RECORDED INFORMATION START

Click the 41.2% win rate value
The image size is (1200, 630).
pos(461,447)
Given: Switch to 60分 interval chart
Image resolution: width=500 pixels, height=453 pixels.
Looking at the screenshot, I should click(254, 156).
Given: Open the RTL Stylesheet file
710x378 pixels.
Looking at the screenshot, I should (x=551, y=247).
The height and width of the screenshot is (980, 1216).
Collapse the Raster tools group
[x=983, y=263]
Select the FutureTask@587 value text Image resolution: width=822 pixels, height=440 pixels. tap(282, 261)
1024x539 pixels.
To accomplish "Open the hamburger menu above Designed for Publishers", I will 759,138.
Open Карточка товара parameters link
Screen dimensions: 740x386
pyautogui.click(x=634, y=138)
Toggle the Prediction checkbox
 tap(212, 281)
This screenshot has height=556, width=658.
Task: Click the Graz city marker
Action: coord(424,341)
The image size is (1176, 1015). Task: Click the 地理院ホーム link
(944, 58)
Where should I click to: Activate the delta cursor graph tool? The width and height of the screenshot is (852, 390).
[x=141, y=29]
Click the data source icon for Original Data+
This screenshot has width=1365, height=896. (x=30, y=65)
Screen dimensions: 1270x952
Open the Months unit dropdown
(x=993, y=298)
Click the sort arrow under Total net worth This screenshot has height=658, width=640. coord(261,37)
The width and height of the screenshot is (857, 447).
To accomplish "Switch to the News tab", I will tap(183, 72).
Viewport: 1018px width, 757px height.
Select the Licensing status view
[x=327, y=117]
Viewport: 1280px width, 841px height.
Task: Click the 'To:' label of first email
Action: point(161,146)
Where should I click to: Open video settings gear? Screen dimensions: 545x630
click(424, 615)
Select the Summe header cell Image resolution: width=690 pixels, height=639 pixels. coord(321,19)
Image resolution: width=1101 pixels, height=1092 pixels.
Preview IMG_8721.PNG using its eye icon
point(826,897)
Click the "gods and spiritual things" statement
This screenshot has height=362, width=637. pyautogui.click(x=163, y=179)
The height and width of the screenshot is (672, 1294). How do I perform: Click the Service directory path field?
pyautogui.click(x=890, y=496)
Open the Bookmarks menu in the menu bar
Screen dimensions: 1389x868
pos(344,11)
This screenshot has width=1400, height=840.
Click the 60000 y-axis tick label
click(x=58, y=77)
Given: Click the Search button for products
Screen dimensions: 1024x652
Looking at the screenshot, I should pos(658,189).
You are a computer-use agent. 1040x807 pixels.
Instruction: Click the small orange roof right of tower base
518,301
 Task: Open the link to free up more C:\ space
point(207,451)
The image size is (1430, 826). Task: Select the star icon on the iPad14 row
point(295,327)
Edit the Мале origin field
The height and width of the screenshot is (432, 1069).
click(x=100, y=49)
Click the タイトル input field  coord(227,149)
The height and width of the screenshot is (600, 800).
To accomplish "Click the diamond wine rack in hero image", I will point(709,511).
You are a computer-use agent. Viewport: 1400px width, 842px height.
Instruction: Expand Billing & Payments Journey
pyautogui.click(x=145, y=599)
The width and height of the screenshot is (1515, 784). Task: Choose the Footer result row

RECORDED INFORMATION END

(PROBLEM REQUIREMENTS)
Please print the lines from the start of the records up to and including the line with "1024x539 pixels.", copying each one exactly and leaving out the rest.

(EXERCISE RESPONSE)
Click the 41.2% win rate value
The image size is (1200, 630).
pos(461,447)
Given: Switch to 60分 interval chart
Image resolution: width=500 pixels, height=453 pixels.
Looking at the screenshot, I should click(254, 156).
Given: Open the RTL Stylesheet file
710x378 pixels.
Looking at the screenshot, I should (x=551, y=247).
The height and width of the screenshot is (980, 1216).
Collapse the Raster tools group
[x=983, y=263]
Select the FutureTask@587 value text Image resolution: width=822 pixels, height=440 pixels. tap(282, 261)
1024x539 pixels.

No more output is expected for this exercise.